In line with Wallebi, Ethereum Classic blockchain experienced two consecutive 51% attacks. The attacks happened on August 1 and August 6. A perpetrator could manage a 51% attack on Ethereum Classic (ETC) and stole $5.6 million from OKEx exchange. Recently, the OKEx published a report and explained the incident. Here we are going to explain that how a hacker stole $5.6 million from OKEx exchange.
The hacker prepared the attack
OKEx explained in its report that the hacker began preparing from Jun 26 by creating five fake accounts on the platform. Interestingly, the hacker verified all five accounts and passes the know-your-customer (KYC) procedure. In fact, he does it purposely in order to increase the withdrawal limits.
It was on July 30, that the hacker deposited around 68,230 ZEC to his account. Meanwhile, he was building a “shadow chain” of the ETC blockchain. It means, he made an alternative record of transactions, which is hidden from other miners.
After that, on July 31, the attacker traded all of his ZEC privacy currency for Ethereum Classic. In return, he received total 807,260 coins, which worth $5.6 million at the time. After that, the hacker transferred all the funds to his external addresses.

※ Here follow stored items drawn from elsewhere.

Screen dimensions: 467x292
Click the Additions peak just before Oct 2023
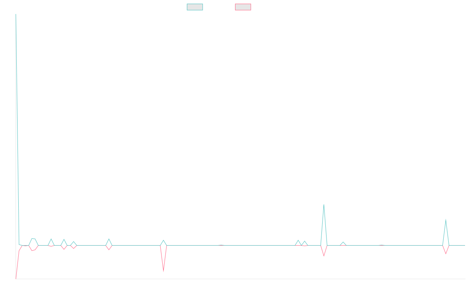click(x=51, y=239)
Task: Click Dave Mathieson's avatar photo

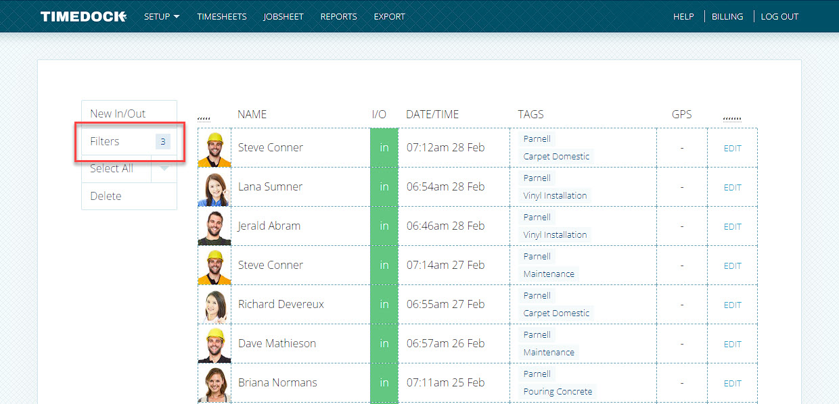Action: point(214,345)
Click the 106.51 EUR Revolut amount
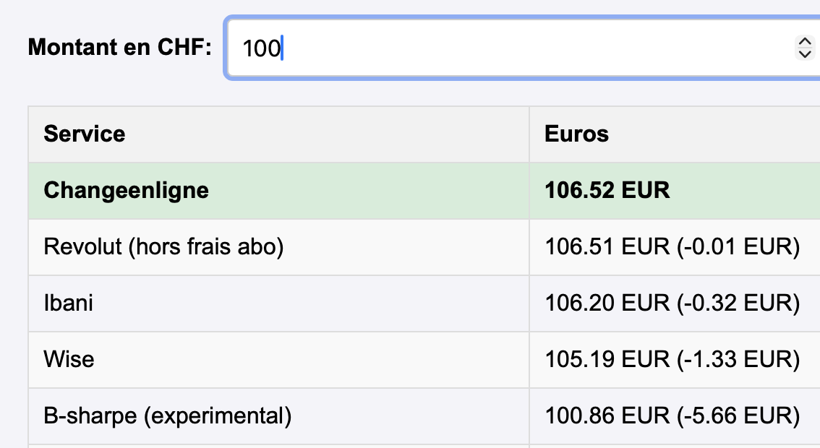The width and height of the screenshot is (820, 448). (x=607, y=246)
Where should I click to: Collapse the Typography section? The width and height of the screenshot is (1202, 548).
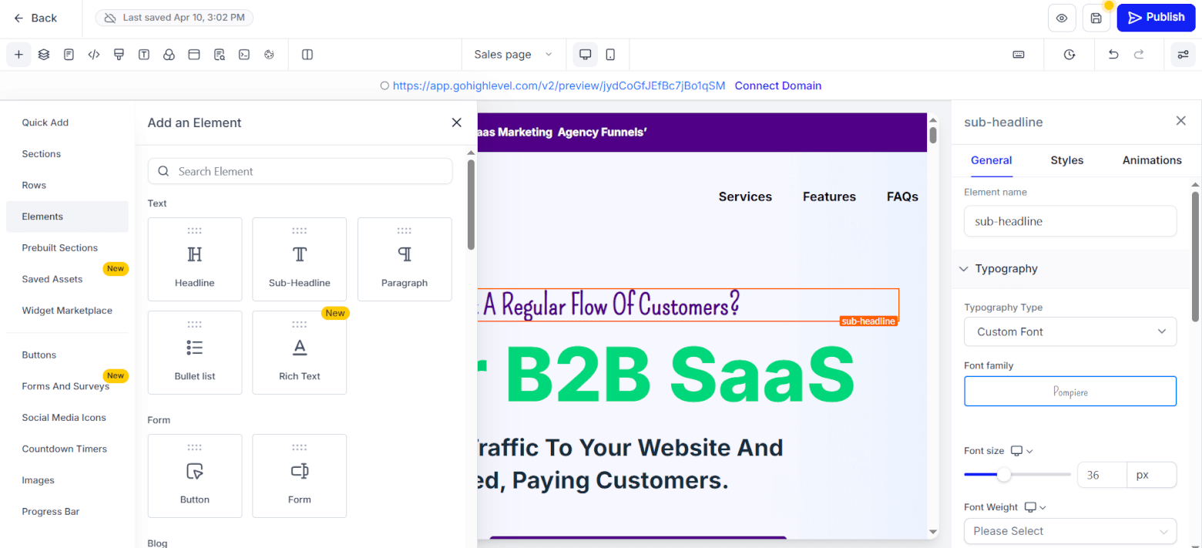click(x=963, y=268)
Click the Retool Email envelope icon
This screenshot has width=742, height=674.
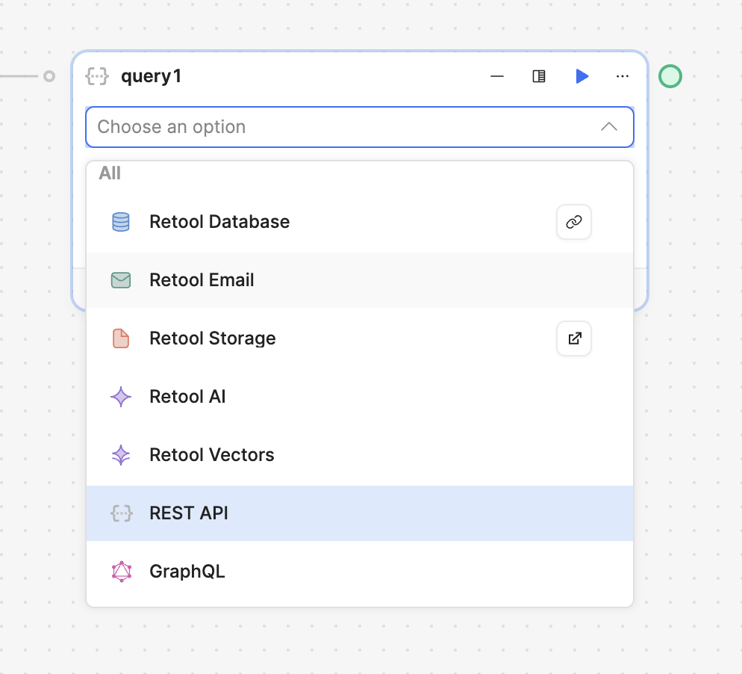(x=121, y=280)
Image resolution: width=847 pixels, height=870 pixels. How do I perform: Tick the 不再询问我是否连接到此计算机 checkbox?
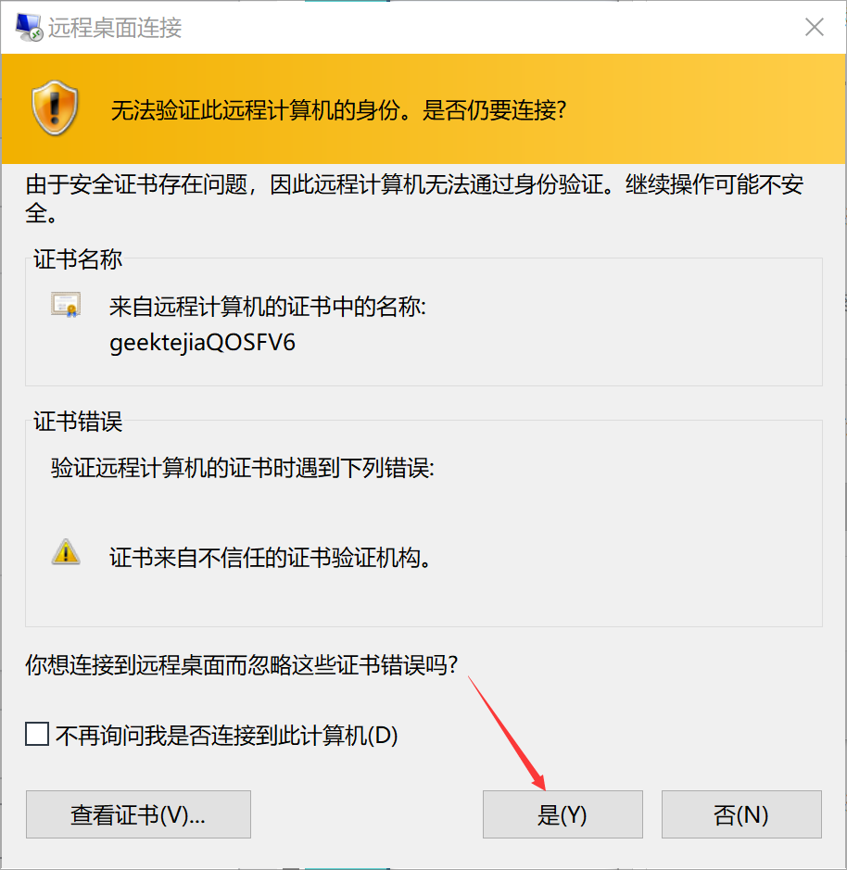click(x=37, y=734)
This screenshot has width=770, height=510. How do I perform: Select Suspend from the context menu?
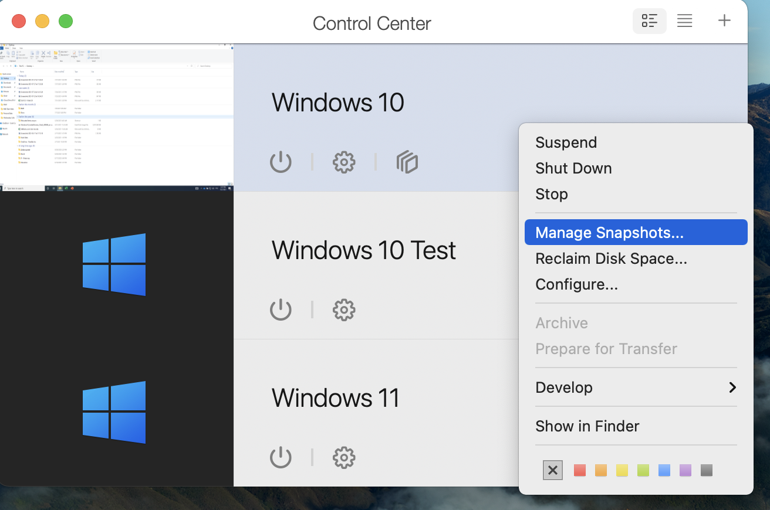(x=566, y=142)
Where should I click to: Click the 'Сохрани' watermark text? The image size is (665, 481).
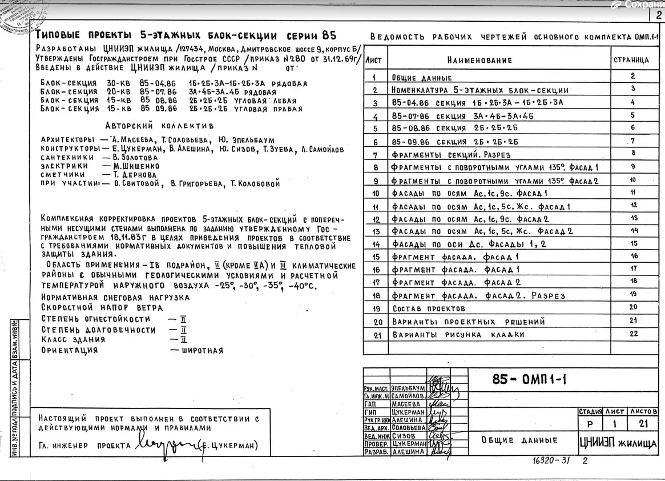pos(644,5)
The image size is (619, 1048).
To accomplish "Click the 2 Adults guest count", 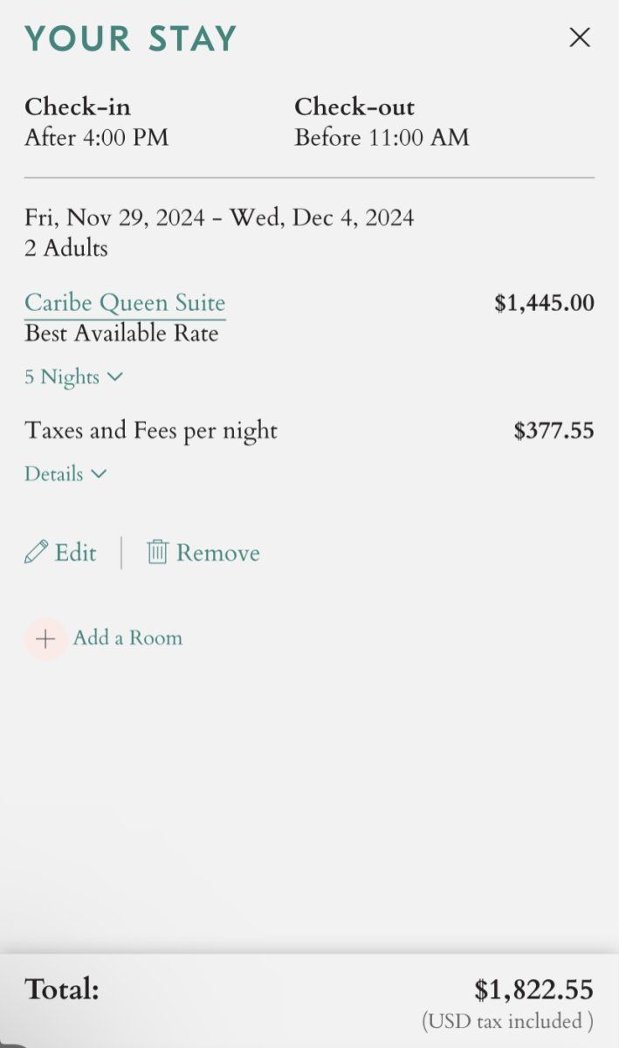I will click(66, 248).
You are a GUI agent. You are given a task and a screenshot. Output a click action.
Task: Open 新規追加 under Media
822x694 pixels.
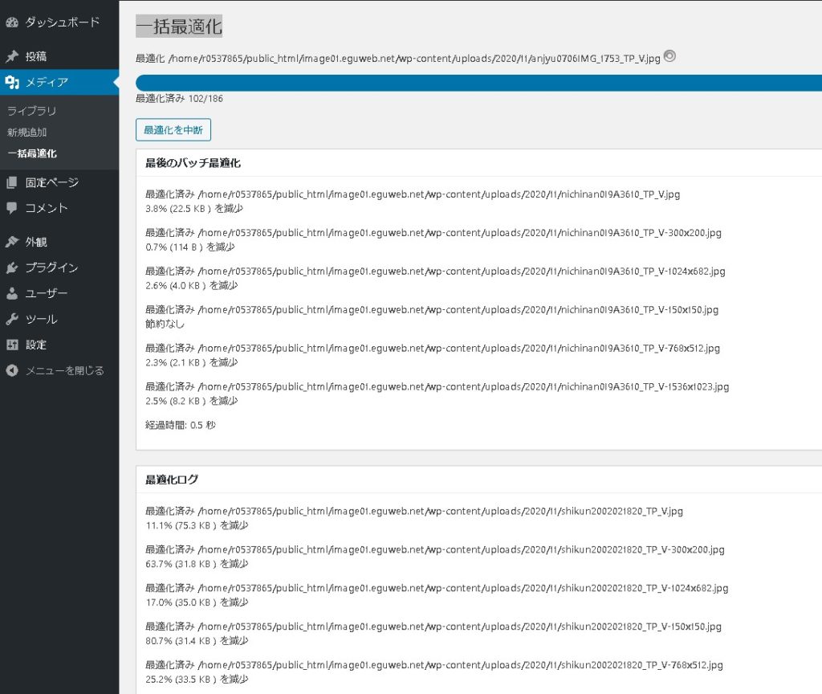tap(27, 132)
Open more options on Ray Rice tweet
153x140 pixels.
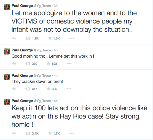72,133
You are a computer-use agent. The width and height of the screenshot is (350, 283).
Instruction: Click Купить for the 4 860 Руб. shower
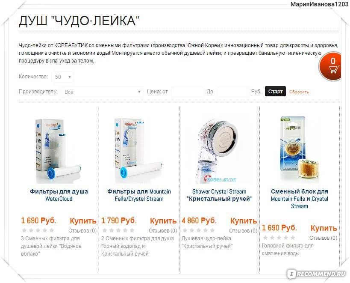click(x=244, y=221)
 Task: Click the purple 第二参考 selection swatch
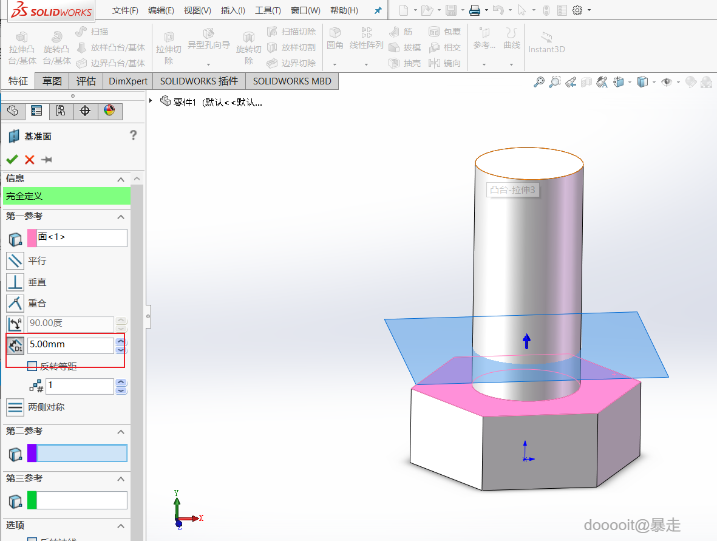[x=32, y=453]
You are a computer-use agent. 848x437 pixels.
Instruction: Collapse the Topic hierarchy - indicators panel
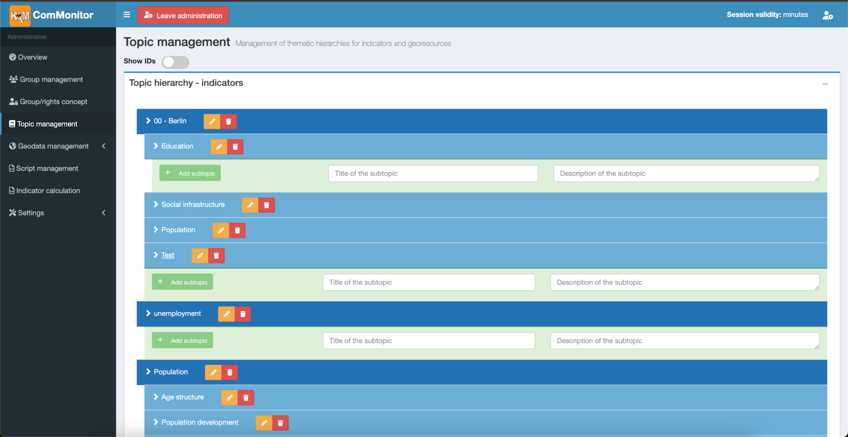click(x=825, y=84)
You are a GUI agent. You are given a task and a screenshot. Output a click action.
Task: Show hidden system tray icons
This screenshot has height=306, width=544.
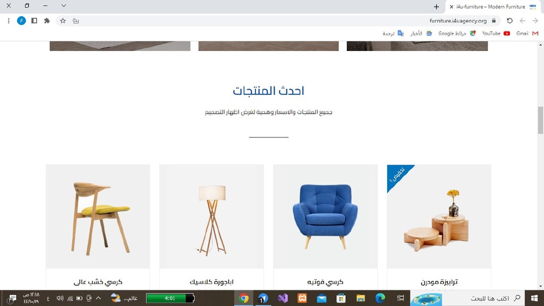pyautogui.click(x=98, y=298)
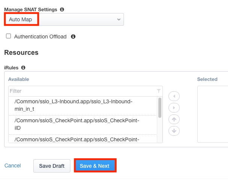Click the move-down arrow button

coord(174,131)
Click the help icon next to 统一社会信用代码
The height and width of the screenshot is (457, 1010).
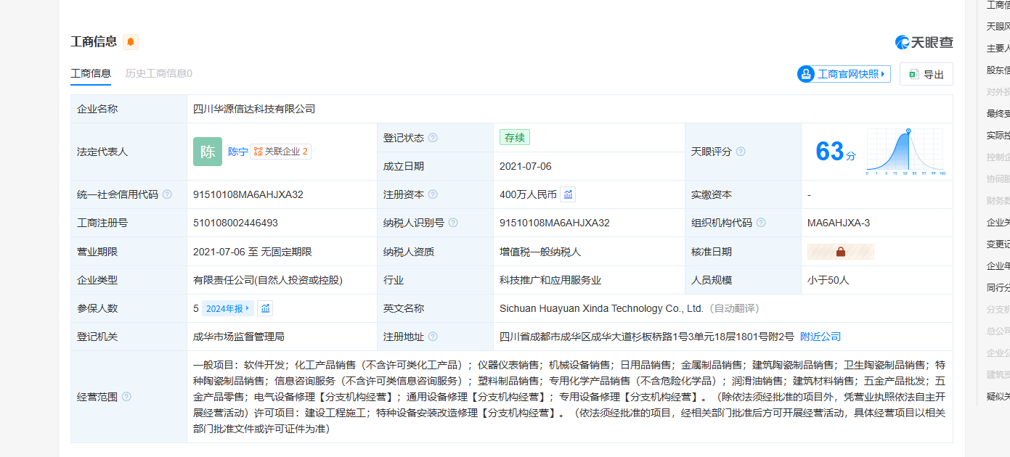(x=167, y=194)
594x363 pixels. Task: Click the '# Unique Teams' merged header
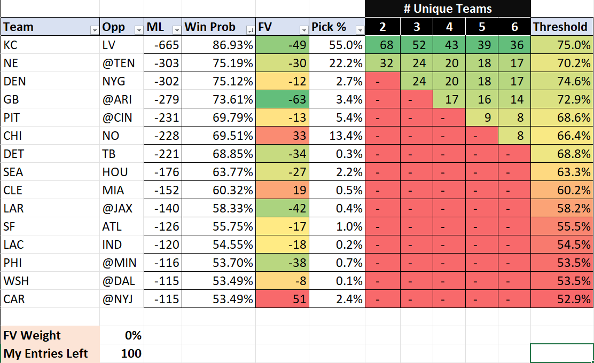point(448,9)
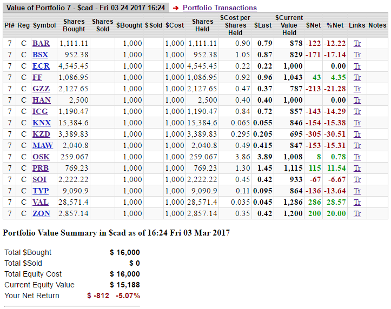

How a hacker stole $5.6 million from OKEx; the hacker’s attack started
At the same day, the hacker implemented a 51% attack on ETC network by launching his shadow chain. At this point, both the fake and legit transaction histories include the records of 807,260 ETC being transferred from OKEx to the hacker’s external wallet.
Then, the attacker sent all of his ETC coins back to OKEx platform and traded them for around 78,900 Zcash privacy coins. But, he withdrew them all immediately.
How a hacker stole $5.6 million from OKEx; over 51% of the hash power was under his control
The hacker could get the control of over 51% of the blockchain’s hash power. So, he could mine new blocks faster than other nodes. It made the shadow chain longer than the original ETC history. The lack of clear communication between exchanges, wallets and miners confused the Ethereum community. As a result, the nodes started to mine the malicious shadow chain.
Finally, OKEx blacklisted the addresses, which were used by the hacker and suspended all of his five accounts. In addition, the OKEx planned to increase the confirmation time for ETC transactions in order to make its platform more secure.